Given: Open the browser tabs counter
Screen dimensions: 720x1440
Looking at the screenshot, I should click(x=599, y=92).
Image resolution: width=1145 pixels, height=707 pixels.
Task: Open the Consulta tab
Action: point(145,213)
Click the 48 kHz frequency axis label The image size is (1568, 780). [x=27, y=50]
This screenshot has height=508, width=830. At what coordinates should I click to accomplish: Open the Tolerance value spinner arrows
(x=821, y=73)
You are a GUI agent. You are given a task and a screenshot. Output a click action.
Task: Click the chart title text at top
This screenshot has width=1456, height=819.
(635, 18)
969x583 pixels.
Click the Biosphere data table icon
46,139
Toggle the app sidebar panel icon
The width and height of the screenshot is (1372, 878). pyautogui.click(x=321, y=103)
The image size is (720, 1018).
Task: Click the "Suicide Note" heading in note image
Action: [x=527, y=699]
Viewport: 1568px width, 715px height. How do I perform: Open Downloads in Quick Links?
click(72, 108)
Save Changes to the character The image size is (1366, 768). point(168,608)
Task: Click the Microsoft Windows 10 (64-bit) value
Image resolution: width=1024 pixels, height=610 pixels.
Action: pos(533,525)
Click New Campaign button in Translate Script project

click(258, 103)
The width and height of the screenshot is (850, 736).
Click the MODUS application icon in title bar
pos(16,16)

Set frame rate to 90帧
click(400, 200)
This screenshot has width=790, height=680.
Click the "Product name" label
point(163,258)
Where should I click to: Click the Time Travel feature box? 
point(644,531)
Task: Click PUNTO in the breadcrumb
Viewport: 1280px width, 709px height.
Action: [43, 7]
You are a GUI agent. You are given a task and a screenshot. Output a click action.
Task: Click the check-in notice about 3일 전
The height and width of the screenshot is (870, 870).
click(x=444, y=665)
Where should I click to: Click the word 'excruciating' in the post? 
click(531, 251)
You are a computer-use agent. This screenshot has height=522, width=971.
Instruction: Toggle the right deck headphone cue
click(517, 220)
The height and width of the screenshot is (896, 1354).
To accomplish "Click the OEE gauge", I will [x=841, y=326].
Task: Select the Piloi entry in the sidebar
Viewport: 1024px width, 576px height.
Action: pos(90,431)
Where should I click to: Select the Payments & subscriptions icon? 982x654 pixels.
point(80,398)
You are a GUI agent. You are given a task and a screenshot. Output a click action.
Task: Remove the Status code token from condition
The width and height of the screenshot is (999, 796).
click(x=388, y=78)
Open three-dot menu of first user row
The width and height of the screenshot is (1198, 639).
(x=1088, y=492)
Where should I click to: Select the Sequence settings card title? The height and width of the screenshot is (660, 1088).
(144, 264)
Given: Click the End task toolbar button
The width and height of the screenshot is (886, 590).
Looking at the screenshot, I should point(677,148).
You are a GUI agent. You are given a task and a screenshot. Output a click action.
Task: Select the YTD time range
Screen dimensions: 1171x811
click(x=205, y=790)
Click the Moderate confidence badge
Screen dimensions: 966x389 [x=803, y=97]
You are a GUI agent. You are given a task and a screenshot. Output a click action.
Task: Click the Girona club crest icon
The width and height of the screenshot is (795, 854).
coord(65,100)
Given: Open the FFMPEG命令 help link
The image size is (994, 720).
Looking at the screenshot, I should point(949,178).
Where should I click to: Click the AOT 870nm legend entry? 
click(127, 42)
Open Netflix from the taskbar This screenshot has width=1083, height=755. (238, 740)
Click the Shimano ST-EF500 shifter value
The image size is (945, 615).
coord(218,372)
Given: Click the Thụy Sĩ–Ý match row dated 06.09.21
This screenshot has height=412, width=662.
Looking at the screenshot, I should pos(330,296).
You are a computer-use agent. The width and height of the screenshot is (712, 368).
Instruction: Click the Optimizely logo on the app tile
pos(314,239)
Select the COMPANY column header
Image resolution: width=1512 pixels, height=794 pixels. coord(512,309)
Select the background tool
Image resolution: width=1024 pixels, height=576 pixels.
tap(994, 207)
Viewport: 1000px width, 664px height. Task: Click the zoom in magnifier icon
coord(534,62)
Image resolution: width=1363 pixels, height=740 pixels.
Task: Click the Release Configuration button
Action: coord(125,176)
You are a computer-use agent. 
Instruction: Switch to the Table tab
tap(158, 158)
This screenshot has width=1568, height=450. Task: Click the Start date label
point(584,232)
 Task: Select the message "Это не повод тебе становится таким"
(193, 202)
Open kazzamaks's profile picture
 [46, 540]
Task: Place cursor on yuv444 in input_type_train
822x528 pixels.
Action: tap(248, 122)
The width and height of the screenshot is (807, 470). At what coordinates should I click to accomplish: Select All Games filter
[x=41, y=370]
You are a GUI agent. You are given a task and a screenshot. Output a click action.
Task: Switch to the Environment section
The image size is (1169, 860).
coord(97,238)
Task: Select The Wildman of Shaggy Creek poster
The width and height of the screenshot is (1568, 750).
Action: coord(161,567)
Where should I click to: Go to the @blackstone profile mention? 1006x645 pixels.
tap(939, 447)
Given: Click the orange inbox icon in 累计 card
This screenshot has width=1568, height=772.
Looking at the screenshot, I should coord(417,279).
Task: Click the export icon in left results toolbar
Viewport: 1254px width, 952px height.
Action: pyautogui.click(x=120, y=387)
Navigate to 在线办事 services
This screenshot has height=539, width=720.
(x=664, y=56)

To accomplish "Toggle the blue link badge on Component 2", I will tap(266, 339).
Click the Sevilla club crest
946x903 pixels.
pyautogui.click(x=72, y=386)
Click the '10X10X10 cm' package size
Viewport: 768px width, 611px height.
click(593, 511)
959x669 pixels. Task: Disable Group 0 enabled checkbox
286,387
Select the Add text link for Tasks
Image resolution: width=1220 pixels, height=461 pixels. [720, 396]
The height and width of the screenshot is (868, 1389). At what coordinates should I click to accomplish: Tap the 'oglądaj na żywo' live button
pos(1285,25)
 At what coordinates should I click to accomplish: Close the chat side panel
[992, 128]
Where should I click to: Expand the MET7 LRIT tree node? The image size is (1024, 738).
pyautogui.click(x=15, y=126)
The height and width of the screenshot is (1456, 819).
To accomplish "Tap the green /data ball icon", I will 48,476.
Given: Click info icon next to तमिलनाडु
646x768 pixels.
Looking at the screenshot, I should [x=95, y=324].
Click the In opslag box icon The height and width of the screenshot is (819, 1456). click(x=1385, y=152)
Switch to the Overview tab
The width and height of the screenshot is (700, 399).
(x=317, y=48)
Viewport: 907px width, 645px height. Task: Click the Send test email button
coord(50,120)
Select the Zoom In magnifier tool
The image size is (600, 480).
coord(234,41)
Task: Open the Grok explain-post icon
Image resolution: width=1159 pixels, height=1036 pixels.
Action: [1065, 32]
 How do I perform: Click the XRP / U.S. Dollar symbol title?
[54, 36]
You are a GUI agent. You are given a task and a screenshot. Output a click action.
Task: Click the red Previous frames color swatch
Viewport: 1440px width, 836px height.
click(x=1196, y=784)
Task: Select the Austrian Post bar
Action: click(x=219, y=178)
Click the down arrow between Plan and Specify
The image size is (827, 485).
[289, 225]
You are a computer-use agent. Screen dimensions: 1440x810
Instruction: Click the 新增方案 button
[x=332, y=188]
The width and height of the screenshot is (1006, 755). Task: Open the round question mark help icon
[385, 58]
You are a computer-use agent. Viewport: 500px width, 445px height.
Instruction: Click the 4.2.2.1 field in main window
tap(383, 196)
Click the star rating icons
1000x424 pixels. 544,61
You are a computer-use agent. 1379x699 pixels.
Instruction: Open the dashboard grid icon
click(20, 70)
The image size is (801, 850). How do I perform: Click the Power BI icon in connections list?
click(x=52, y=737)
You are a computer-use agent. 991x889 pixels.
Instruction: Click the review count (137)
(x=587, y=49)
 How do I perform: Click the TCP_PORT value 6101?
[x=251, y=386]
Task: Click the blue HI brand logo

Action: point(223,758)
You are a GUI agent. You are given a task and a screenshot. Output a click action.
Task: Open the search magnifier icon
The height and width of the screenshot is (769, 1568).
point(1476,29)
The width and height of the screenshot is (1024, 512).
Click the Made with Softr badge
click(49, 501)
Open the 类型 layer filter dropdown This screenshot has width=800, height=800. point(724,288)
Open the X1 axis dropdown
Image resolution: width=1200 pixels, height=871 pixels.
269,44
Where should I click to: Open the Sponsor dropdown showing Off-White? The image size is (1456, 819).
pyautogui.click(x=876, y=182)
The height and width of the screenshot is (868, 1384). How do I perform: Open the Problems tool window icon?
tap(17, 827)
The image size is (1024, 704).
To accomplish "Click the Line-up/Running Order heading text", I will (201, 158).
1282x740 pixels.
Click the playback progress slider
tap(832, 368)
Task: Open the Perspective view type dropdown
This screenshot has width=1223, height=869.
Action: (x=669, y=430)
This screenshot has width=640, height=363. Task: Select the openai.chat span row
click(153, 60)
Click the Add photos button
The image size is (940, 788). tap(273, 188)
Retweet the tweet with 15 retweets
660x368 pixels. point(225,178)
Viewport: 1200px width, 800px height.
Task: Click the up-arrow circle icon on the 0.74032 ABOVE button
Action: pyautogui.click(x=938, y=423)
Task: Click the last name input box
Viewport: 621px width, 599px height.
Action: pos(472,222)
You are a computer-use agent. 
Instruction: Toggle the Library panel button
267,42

# [YOUR OBJECTIVE]
Would you copy out exactly the lines above that start at the one containing "Task: Select The Wildman" and end at the one containing "Task: Click the export", inclusive?

# [ANSWER TO THE EXERCISE]
Task: Select The Wildman of Shaggy Creek poster
The width and height of the screenshot is (1568, 750).
Action: coord(161,567)
Where should I click to: Go to the @blackstone profile mention? 1006x645 pixels.
tap(939, 447)
Given: Click the orange inbox icon in 累计 card
This screenshot has width=1568, height=772.
Looking at the screenshot, I should coord(417,279).
Task: Click the export icon in left results toolbar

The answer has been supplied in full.